_WHAT IS REQUIRED_
With the material below, print exactly the lines between the line holding "Image resolution: width=1187, height=2576." and the line holding "BDP (1006, 1000)", inclusive. Add nothing else.

_DATA PROVIDED_

- Opening Delimiter -

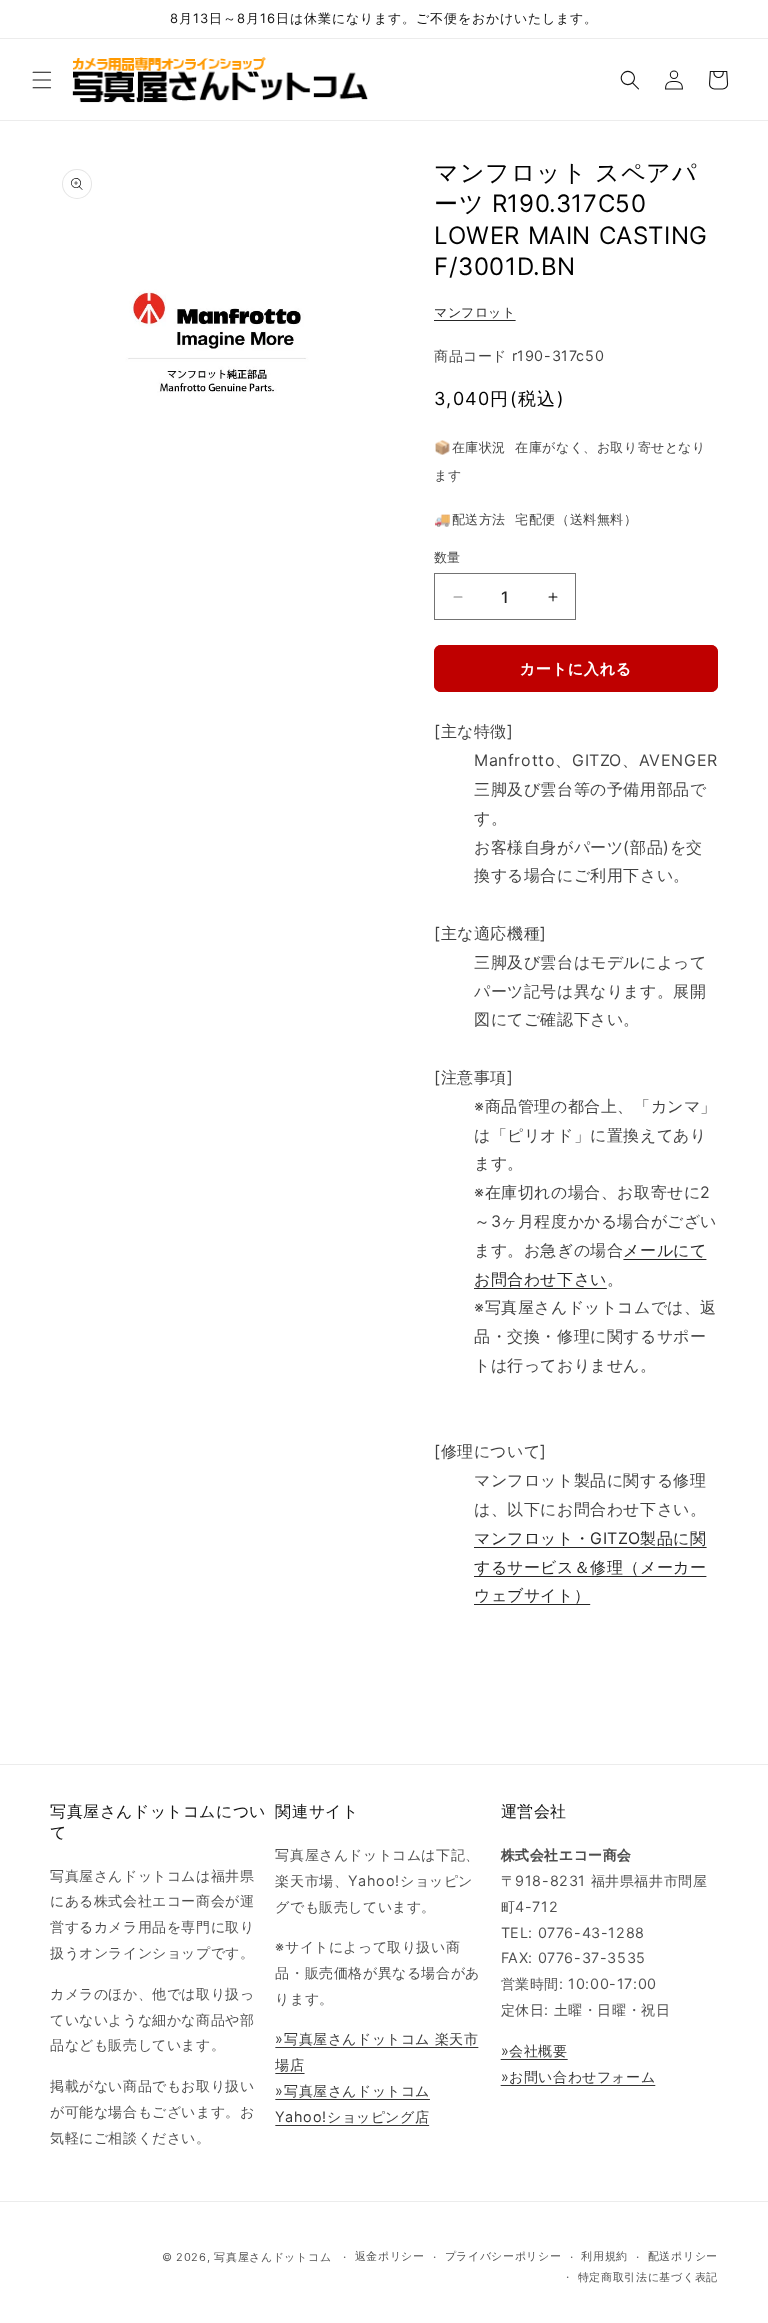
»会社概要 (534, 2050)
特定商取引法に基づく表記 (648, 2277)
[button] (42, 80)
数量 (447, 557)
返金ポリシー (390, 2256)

- Closing Delimiter -
- Opening Delimiter -

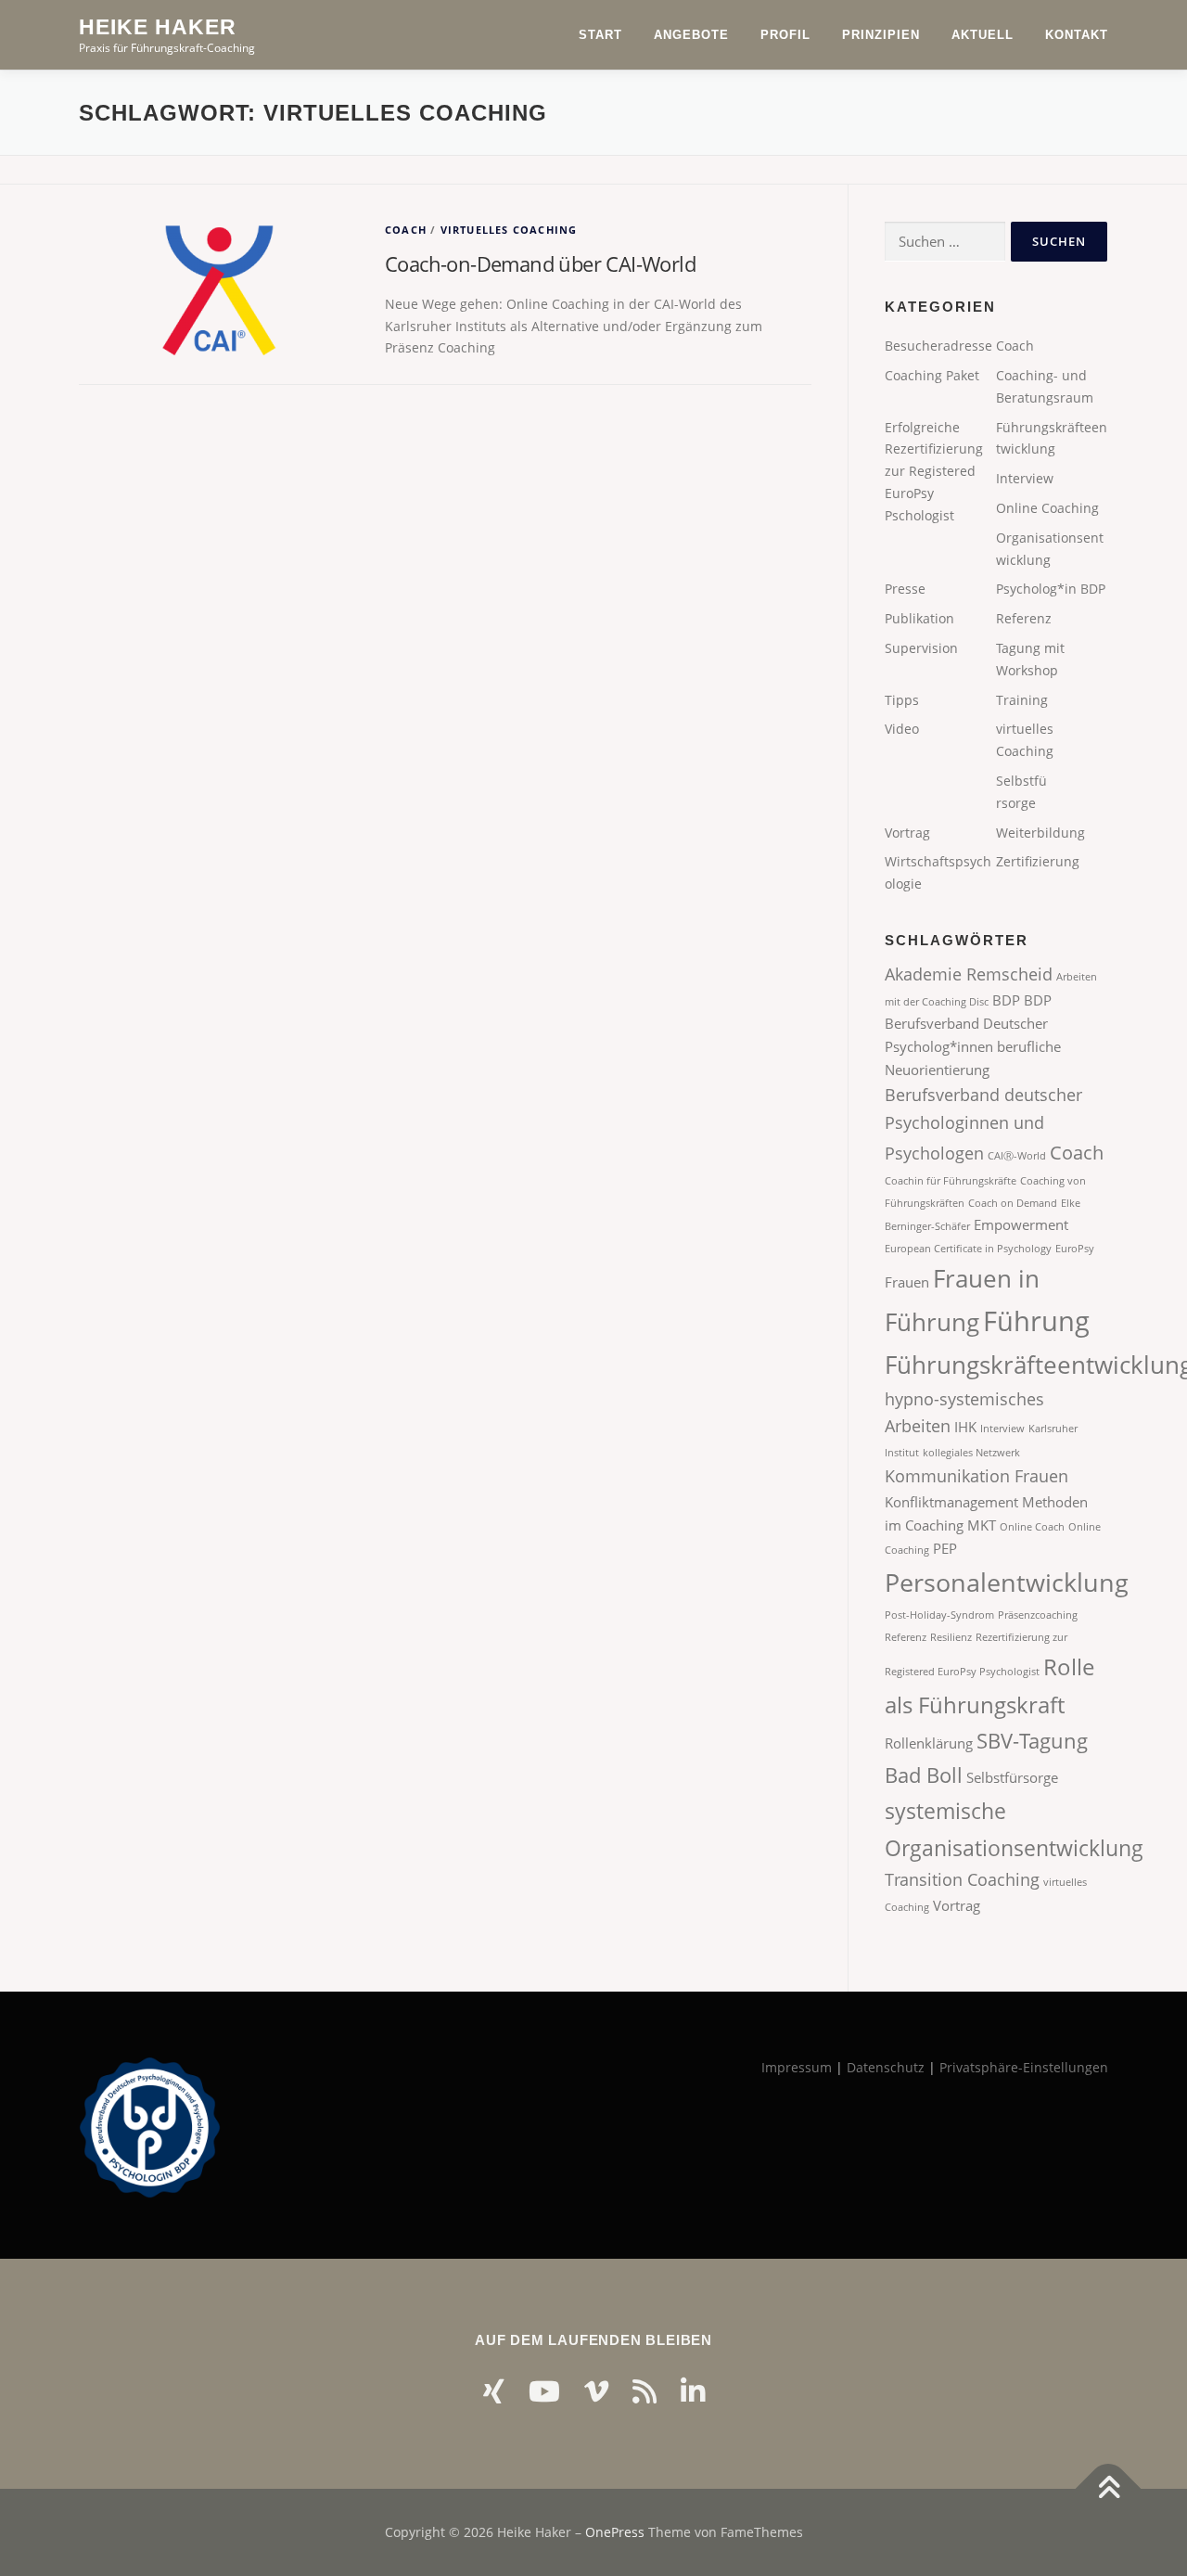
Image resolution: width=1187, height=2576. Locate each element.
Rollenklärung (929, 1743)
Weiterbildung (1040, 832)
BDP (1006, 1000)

- Closing Delimiter -

_EXERCISE ANSWER_
Image resolution: width=1187, height=2576. Locate each element.
Rollenklärung (929, 1743)
Weiterbildung (1040, 832)
BDP (1006, 1000)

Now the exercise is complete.